006.04(I) The converted
policy may provide that the benefits payable under the converted policy,
together with the benefits payable under the group policy from which conversion
is made, shall not exceed those that would have been payable had the
individual's coverage under the group policy remained in force and
effect.
006.04(J) Notwithstanding
any other provision of this section, any insured individual whose eligibility
for group long-term care coverage is based upon his or her relationship to
another person, shall be entitled to continuation of coverage under the group
policy upon termination of the qualifying relationship by death or dissolution
of marriage.
006.04(K) For the
purposes of this section: a "managed care plan" is a health care or assisted
living arrangement designed to coordinate patient care or control costs through
utilization review, case management or use of specific provider
networks.
006.05
Discontinuance and Replacement
If a group long-term care policy is replaced by another group
long-term care policy issued to the same policyholder, the succeeding insurer
shall offer coverage to all persons covered under the previous group policy on
its date of termination. Coverage provided or offered to individuals by the
insurer and premiums charged to persons under the new group policy:
006.05(A) Shall not result in any exclusion
for preexisting conditions that would have been covered under the group policy
being replaced; and
006.05(B) Shall
not vary or otherwise depend on the individual's health or disability status,
claim experience or use of long-term care services.
006.05(C) The premium charged to an insured
for long-term care insurance shall not increase due to either:
(1) the increasing age of the insured at ages
beyond sixty-five (65); or
(2) the
duration the insured has been covered under the policy.

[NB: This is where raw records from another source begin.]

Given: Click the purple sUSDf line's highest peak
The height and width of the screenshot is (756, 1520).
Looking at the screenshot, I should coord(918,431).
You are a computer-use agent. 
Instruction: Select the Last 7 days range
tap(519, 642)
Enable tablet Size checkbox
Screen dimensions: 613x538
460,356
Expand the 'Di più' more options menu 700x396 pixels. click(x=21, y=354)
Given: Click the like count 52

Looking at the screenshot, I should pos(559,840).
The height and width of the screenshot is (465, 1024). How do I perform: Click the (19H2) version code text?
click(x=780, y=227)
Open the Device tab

006.05(D) The purchase of additional coverage
shall not be considered a premium rate increase, but for purposes of the
calculation required under section 023, the portion of the premium attributable
to the coverage shall be added to and considered part of the initial annual
premium.
006.05(E) A reduction in
benefits shall not be considered a premium change, but for purpose of the
calculation required under section 023, the initial annual premium shall be
based on the reduced benefits.
006.06 Electronic Enrollment for Group
Policies
006.06(A) In the case of a group
defined in
Neb.Rev.Stat.
§
44-4508(1),
any requirement that a signature of an insured be obtained by an agent or
insurer shall be deemed satisfied if:
006.06(A)(1) The consent is obtained by
telephonic or electronic enrollment by the group policyholder or insurer. A
verification of enrollment information shall be provided to the
enrollee;
006.06(A)(2) The
telephonic or electronic enrollment provides necessary and reasonable
safeguards to assure the accuracy, retention and prompt retrieval of records;
and
006.06(A)(3) The telephonic or
electronic enrollment provides necessary and reasonable safeguards to assure
that the confidentiality of individually identifiable information and
"privileged information" is maintained.
006.06B The insurer shall make available,
upon request of the Director, records that will demonstrate the insurer's
ability to confirm enrollment and coverage amounts.